Research
Preliminary Research Agenda

The CCB focuses specifically on predictive cell biology, a research area that uses computational methods to understand, explain, and predict complex function from the basic molecular building blocks. This work emerges from several simultaneous streams of research. The project’s bedrock is genome sequence, informed through evolutionary understanding and inferences. Simultaneously, we aim to explore the ‘parts list’ of a cell: starting from the genome we aim to identify and understand the functions of genomic regions, proteins, and other biomolecules that act in cellular processes. Even while this task is in progress, work is going on in trying to quantitatively describe the dynamic interactions of these cellular components. All of these enterprises progress from the computational and statistical analysis of vast quantities of molecular data.

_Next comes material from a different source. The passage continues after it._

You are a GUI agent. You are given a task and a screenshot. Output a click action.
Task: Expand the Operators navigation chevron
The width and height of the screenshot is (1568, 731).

Predictive cell biology will offer challenges for many decades, and our program will be responsive to new directions. The field will lay the groundwork for new understandings of the differences between cells, and yield insight into how differences in genome sequence, composition and organization across the kingdoms of life manifest themselves as differences in cellular behavior. These models will thus touch upon evolutionary, developmental, and comparative biology. Ultimately, predictive cell biology will inform the development of medical treatment and understanding of how we interact with environment.

The following examples, while by no means exhaustive, illustrate the scope of our agenda.

Phylogeny and systematics
  1. Comparative Systematics: Develop biologically sophisticated and computationally tractable methods to reconstruct evolutionary relationships.
  2. Genome evolution: Develop new algorithms to align, compare and model the evolution of whole genomes, incorporating complex genomic rearrangements.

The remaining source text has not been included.